Watching the scrum from the sidelines is Jeff Jarvis, who observes this about Koran abuse: “This will yield another round of political, media, ideological, and ethnic nya-nyas on both sides. Meanwhile, I wonder, is anybody in Iraq preparing a report on beheading abuse and Muslim-Muslim murder, otherwise known as ‘human abuse?'”
Michelle Malkin also takes some heat from Garrett Graff at FishbowlDC. Malkin quoted journalism professor Ralph Hanson in a recent column on the Newsweek flap — except, it turns out, she had never spoken with him and skewed his comments. Hanson penned a column about the experience. His column, writes Graff, “is a good cautionary tale about how journalism is being changed by the idea that everything on the web is fair game for others’ use — or misuse as the case may be.”
Juan Cole takes note of a Wall Street Journal article by our favorite numbers guy, Carl Bailik, who’s measuring the impact of blogs today.
The reason that’s important? Advertising, of course. (You’re surprised?)
Writes Cole:
As I see it, the problem for advertisers is that blogging appears to be a form of narrow-casting. They like broadcasting. You place an ad on even a low-ranking cable television show like “Star Trek Enterprise” (while it was still limping along) and about 3 million people see it every week.
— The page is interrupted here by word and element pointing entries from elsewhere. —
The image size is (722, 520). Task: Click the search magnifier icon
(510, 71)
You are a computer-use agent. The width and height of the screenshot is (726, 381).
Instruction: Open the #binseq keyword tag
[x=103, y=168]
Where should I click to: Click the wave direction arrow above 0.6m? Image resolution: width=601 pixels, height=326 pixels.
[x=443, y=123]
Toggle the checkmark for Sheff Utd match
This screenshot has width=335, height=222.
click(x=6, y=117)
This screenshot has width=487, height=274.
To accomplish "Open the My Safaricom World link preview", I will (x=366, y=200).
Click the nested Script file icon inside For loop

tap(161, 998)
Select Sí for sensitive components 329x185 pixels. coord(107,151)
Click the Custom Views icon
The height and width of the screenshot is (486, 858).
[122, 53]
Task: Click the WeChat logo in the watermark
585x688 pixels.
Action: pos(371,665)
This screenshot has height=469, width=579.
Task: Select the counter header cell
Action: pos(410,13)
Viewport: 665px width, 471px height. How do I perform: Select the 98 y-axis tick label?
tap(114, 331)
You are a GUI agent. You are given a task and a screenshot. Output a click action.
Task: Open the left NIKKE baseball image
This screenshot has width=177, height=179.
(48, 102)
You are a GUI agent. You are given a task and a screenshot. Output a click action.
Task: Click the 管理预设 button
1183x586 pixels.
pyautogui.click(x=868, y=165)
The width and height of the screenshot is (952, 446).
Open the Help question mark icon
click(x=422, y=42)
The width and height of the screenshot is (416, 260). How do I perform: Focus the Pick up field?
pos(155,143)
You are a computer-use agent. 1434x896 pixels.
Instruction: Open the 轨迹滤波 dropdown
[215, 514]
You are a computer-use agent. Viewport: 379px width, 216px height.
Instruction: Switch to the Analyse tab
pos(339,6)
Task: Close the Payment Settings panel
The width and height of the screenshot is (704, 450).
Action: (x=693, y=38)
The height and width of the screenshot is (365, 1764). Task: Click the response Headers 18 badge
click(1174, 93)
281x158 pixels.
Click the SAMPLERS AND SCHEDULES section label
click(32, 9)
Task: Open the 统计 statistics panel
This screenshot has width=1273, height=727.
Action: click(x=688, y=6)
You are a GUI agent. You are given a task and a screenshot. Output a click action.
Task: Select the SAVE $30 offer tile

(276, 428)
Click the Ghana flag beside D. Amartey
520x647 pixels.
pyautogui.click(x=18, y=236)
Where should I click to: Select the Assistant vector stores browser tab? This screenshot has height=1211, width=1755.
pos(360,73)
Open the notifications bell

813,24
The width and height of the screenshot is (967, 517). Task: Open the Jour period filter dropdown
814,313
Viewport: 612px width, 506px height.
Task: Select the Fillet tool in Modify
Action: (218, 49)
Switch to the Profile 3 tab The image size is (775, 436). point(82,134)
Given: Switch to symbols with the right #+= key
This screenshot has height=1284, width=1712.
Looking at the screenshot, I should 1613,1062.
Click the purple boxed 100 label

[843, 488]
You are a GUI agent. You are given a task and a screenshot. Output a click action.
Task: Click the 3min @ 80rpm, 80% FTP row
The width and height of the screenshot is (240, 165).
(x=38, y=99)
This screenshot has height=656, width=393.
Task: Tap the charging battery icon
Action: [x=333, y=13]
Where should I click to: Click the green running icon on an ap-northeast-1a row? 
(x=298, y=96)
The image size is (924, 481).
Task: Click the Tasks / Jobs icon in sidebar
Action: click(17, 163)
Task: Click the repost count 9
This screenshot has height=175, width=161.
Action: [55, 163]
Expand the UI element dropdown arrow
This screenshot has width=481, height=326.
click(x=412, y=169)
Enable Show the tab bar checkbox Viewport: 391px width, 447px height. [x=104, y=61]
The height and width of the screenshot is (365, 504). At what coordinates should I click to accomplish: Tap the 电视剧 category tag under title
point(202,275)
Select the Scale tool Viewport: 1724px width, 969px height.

You place an ad on even a popular weblog like MyDD and Blogads says that it has 146,000 page views a week.
The answer, according to Cole: “[N]etworked ads (which I prefer to call blog-casting).” Liberal bloggers are already doing it.
Finally, Arthur Silber at Light of Reason picks up a column from one of our favorite MSM-ers, Molly Ivins, on an anti-gay marriage bill in the Texas legislature. Ivins, in turn, knows exactly when to step aside and let her subject wax eloquent.